* **PASSAGE PROVIDED**
Transition metal alkene complex

In organometallic chemistry, a transition metal alkene complex is a coordination compound containing one or more alkene ligands. The inventory is large.^[1] Such compounds are intermediates in many catalytic reactions that convert alkenes to other organic products.^[2]

Monoalkenes

Complexes of ethylene are particularly common. Examples include Zeise's salt (see figure), Rh₂Cl₂(C₂H₄)₄, Cp*₂Ti(C₂H₄), and the homoleptic Ni(C₂H₄)₃.^{[citation needed]} Homoleptic alkene-metalate anions include [Co(C₂H₄)₄]⁻ and [Fe(C₂H₄)₄]²⁻.^[3] Substituted monoalkene include the cyclic cyclooctene, as found in chlorobis(cyclooctene)rhodium dimer. Alkenes with electron-withdrawing groups commonly bind strongly to low-valent metals. Examples of such ligands are TCNE, tetrafluoroethylene, maleic anhydride, and esters of fumaric acid. These acceptors form adducts with many zero-valent metals.^[1]

Dienes, trienes, and related ligands

See also: (Diene)iron tricarbonyl

Butadiene, cyclooctadiene, and norbornadiene are well-studied chelating agents. Trienes and even some tetraenes can bind to metals through several adjacent carbon centers. Common examples of such ligands are cycloheptatriene and cyclooctatetraene. The bonding is often denoted using the hapticity formalism. Keto-alkenes are tetrahapto ligands that stabilize highly unsaturated low valent metals as found in (benzylideneacetone)iron tricarbonyl and tris(dibenzylideneacetone)dipalladium(0).

• Metal alkene complexes.
• 
  Bis(cyclooctadiene)nickel(0), a catalyst and source of "naked nickel."
• 
  The first alkene complex, the anion in Zeise's salt.
• 
  Chlorobis(cyclooctene)rhodium dimer, source of "RhCl".
• 
  Crabtree's catalyst, a very active catalyst for hydrogenation.
• 
  (Benzylideneacetone)iron tricarbonyl, source of "Fe(CO)₃".
• 
  Mo(C₇H₈)(CO)₃, a complex of cycloheptatriene.
• 
  Fe(C₈H₈)₂, a complex of cyclooctatetraene
• 
  (Norbornadiene)molybdenum tetracarbonyl, a source of "Mo(CO)₄"

* **GIVEN REQUEST**
In the passage on transition metal alkene complexes, which catalyst is called a very active catalyst for hydrogenation? Rely only on the passage on transition metal alkene complexes.

(Pointing records for elements and text)
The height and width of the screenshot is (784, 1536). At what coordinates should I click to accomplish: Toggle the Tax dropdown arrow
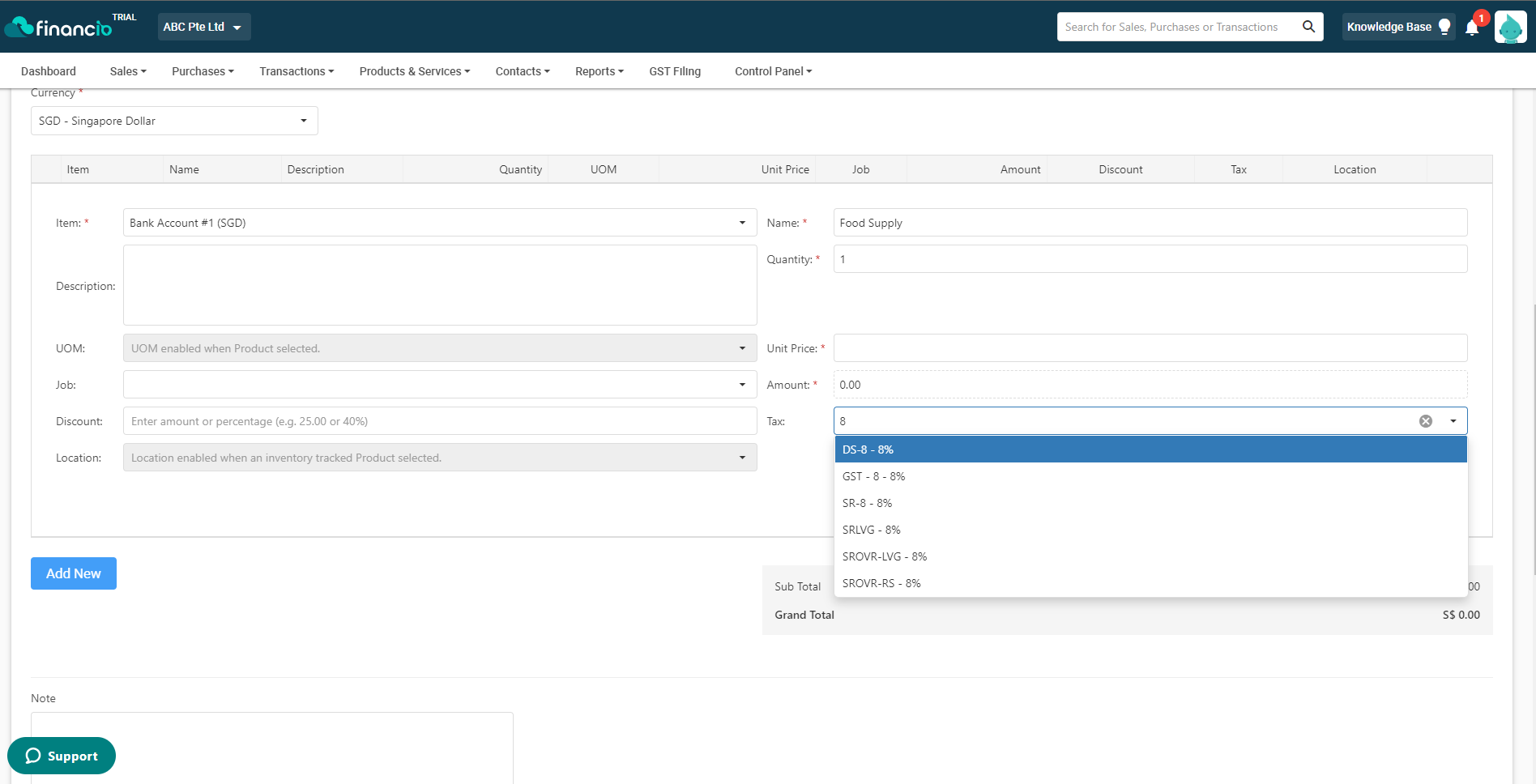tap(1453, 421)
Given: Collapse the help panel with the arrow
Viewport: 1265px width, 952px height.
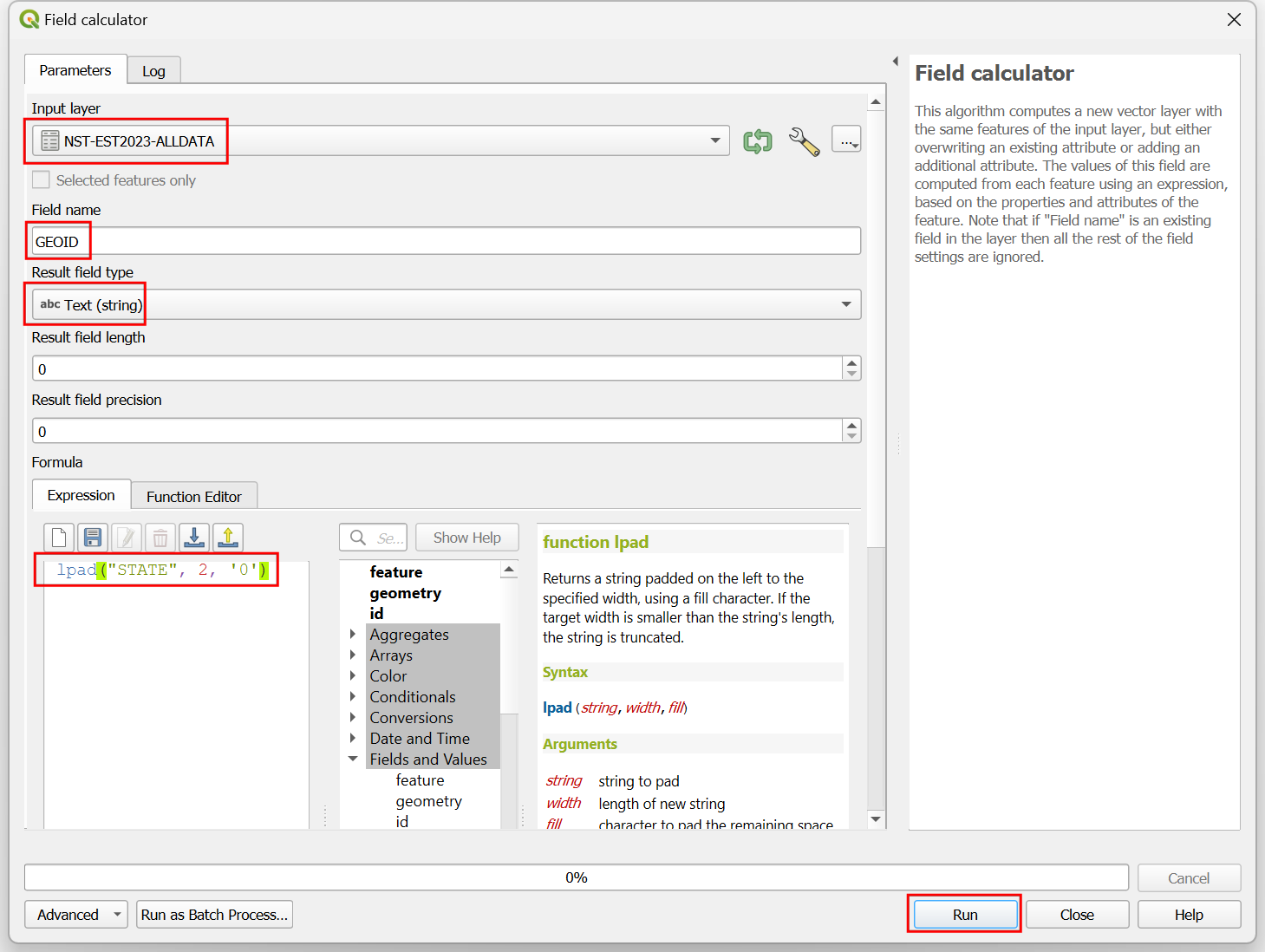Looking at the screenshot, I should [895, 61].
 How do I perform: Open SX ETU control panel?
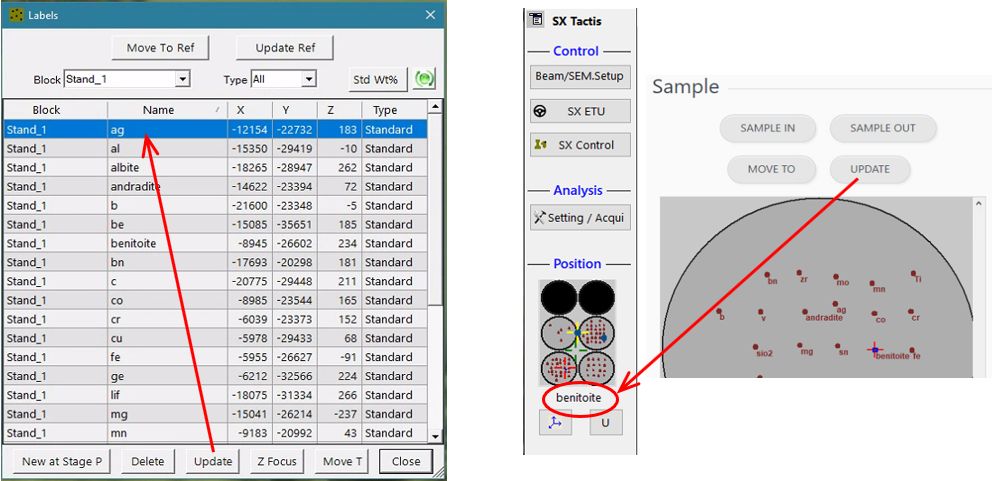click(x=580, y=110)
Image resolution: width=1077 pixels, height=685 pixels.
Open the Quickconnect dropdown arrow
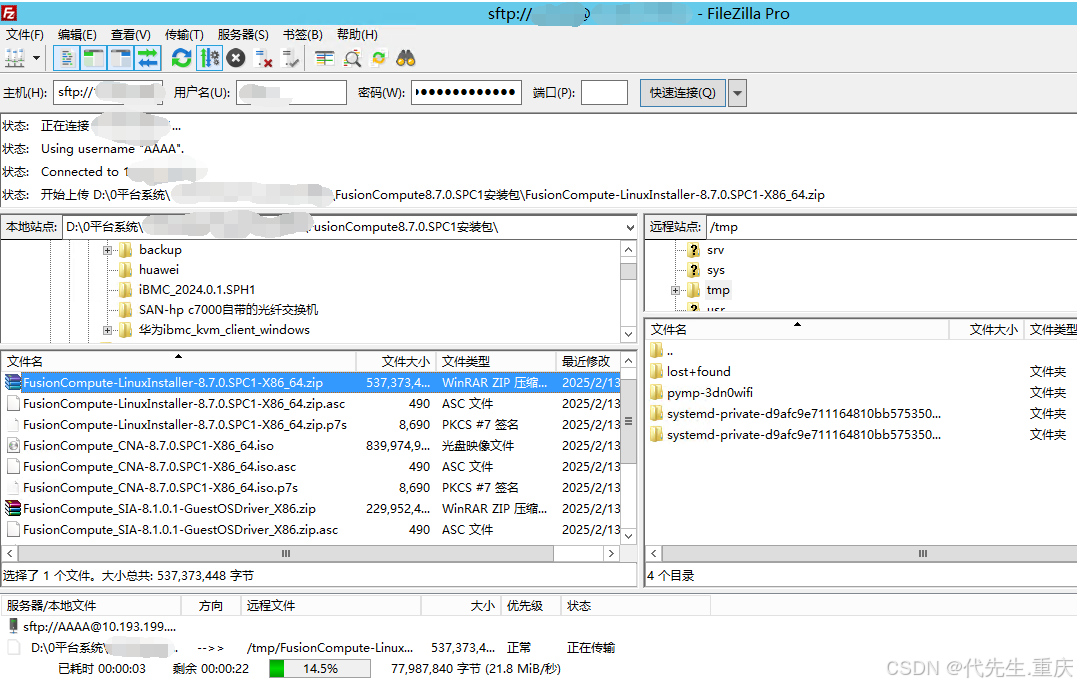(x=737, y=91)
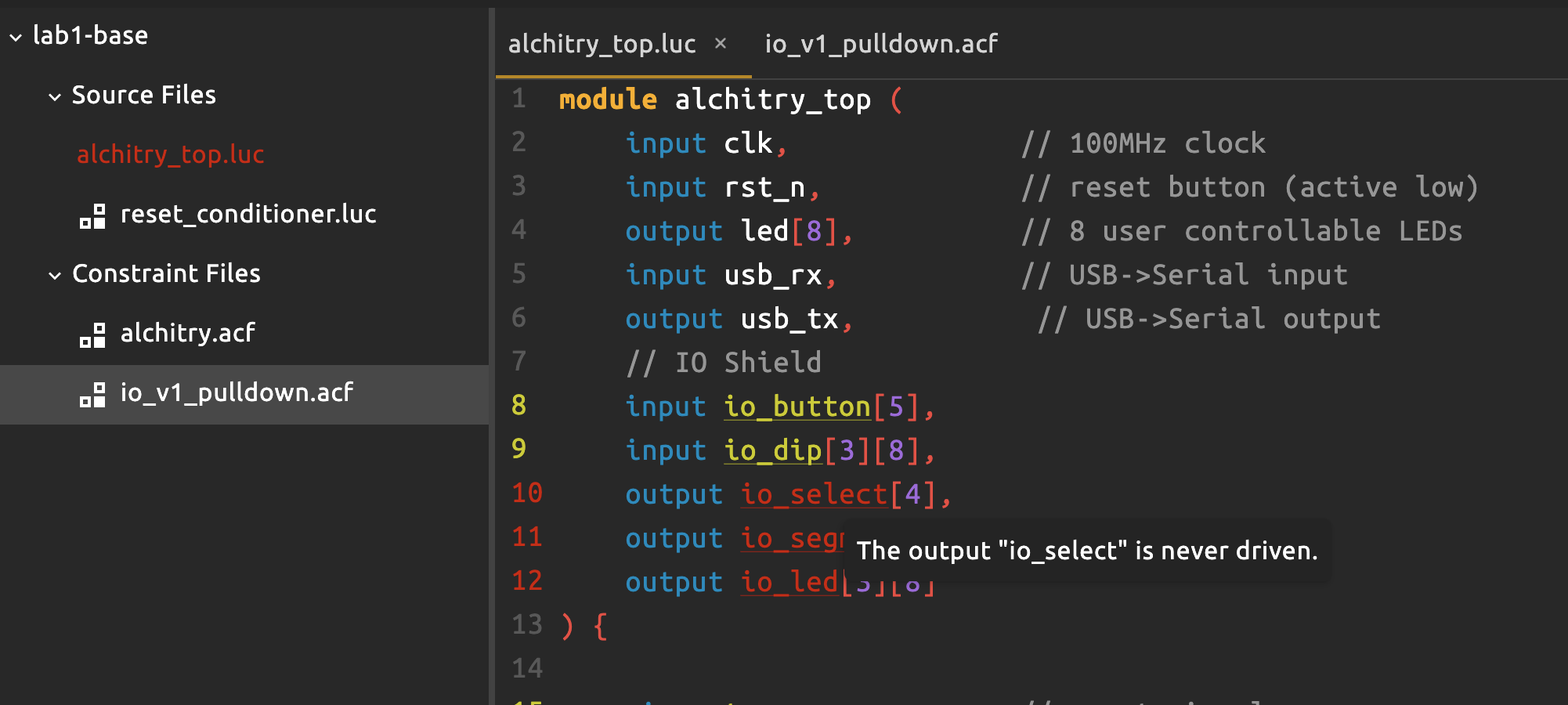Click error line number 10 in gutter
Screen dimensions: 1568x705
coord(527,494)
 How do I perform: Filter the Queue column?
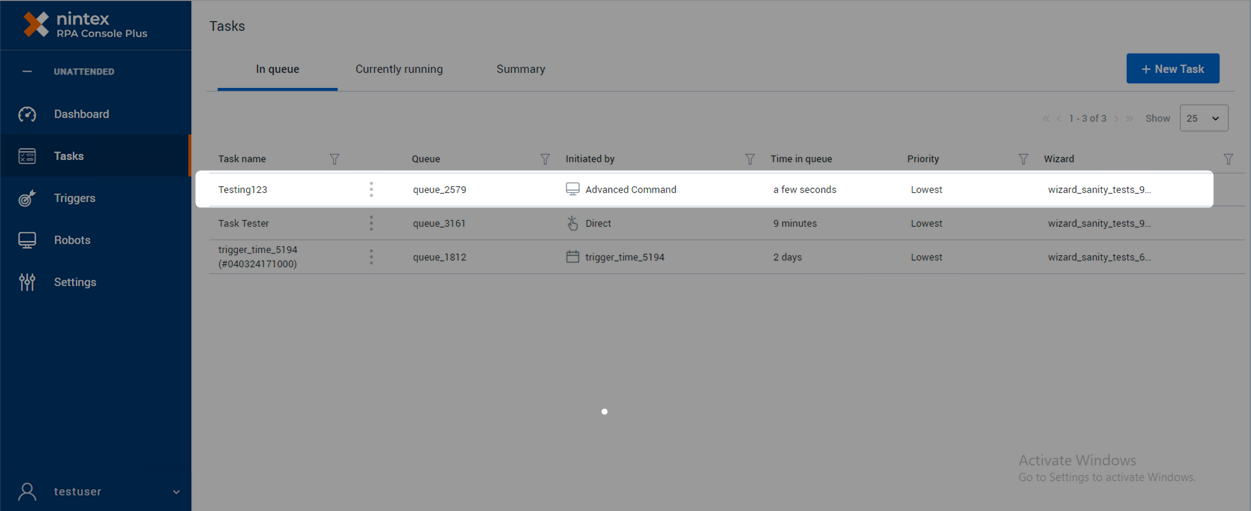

* **ANSWER TO THIS TASK**
Crabtree's catalyst.